Metaphor in newspapers
Journalistic writing has been a welcome source of natural language data
for metaphor research. The popularity of newspaper texts for metaphor
research would seem to suggest that news is a very metaphorical register.
However, most studies on metaphor in news have been small-scale or restricted
in their focus, investigating only a small set of linguistic or conceptual
metaphors, or have lacked a transparent method of metaphor identification.
This research presents the first investigation of metaphorically used words in
newspaper articles based on a systematic and transparent method of metaphor
identification that captures all metaphorical language use regardless of source
domain or lexical field. Quantitative and qualitative analysis examines
the distribution, form, function and patterns of metaphorical language in
news texts compared to its use in the registers fiction, academic texts and
conversation. The analysis is based on a database of about 190,000 words
hand-annotated for metaphorical language use.
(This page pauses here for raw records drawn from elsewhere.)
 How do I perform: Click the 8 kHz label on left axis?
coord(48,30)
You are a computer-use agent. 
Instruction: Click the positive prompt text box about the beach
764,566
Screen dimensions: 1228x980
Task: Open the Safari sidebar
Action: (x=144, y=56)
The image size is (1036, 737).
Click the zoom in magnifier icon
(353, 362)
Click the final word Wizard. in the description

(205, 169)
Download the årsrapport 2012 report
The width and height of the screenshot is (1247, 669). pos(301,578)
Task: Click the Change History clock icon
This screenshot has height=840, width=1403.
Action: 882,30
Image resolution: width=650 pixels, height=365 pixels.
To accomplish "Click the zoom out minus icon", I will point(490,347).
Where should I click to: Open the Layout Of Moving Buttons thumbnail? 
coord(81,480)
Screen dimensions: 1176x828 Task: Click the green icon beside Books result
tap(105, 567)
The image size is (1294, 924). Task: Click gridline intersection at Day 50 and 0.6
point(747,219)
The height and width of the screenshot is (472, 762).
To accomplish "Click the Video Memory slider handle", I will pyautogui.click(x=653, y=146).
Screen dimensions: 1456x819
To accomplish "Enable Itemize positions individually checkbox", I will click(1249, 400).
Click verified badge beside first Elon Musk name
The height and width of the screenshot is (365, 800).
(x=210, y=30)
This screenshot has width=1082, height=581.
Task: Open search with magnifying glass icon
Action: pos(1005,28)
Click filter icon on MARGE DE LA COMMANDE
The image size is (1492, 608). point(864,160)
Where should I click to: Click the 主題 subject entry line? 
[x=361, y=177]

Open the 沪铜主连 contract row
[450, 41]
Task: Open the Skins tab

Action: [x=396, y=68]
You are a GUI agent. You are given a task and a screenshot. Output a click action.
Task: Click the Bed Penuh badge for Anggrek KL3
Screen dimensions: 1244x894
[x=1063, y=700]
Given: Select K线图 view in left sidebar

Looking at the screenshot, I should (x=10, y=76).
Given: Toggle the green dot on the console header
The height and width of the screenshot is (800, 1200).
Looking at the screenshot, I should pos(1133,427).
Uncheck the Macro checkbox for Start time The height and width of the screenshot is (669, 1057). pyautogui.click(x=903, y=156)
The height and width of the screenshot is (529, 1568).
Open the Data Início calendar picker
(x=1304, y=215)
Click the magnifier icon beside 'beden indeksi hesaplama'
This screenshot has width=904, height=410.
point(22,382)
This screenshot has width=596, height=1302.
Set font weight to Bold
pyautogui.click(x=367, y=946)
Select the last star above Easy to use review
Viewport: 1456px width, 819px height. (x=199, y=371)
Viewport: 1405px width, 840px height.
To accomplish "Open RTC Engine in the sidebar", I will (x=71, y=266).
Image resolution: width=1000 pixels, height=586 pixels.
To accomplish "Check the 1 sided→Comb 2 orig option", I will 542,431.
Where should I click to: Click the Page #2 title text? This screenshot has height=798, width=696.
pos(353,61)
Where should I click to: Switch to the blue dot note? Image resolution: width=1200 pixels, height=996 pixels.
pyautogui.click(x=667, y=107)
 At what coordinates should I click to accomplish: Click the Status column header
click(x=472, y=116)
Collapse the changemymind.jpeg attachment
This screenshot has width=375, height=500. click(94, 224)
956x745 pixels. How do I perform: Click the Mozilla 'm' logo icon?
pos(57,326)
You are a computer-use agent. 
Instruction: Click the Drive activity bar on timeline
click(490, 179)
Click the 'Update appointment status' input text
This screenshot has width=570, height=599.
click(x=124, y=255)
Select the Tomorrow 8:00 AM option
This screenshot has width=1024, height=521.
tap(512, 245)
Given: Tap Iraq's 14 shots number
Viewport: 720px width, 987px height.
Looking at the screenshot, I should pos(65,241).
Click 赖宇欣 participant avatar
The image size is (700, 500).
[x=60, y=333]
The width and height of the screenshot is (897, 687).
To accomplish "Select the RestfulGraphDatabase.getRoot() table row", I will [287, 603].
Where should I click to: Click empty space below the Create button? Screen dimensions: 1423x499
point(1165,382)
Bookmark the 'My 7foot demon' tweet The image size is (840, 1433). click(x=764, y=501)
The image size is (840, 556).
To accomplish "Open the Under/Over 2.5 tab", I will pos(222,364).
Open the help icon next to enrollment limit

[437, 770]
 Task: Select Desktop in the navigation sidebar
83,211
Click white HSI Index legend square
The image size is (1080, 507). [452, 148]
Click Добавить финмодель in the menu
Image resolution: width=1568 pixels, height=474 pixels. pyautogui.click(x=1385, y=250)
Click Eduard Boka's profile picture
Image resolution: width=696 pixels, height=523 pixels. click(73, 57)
Besides its cognitive linguistic,
sociolinguistic and discourse-analytical approaches, the work also adopts a
psycholinguistic angle to investigate the influence of metaphor conventionality
and metaphor signaling on people’s mental representation of a news article.
The work will appeal to anyone interested in newspaper texts specifically
and metaphor variation across registers more generally. It is also a helpful
resource to those who are concerned with research methodology: it not only
advances our knowledge of what characterizes metaphor in newspaper writing,
but also furthers the development of research tools for the identification of
linguistic metaphors as well as the description of conceptual mappings.